▶ _Data shown_:
=-=-=
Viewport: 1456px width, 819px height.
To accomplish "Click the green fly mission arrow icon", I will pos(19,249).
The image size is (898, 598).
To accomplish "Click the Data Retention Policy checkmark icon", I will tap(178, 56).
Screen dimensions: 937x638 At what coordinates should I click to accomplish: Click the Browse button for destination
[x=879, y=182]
=-=-=
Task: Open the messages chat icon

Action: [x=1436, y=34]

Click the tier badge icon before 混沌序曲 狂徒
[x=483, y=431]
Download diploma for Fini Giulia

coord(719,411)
=-=-=
▶ _Instructions to follow_:
List each line in the material above that contains the word "icon".

▶ _Finished answer_:
To accomplish "Click the green fly mission arrow icon", I will pos(19,249).
To accomplish "Click the Data Retention Policy checkmark icon", I will tap(178, 56).
Task: Open the messages chat icon
Click the tier badge icon before 混沌序曲 狂徒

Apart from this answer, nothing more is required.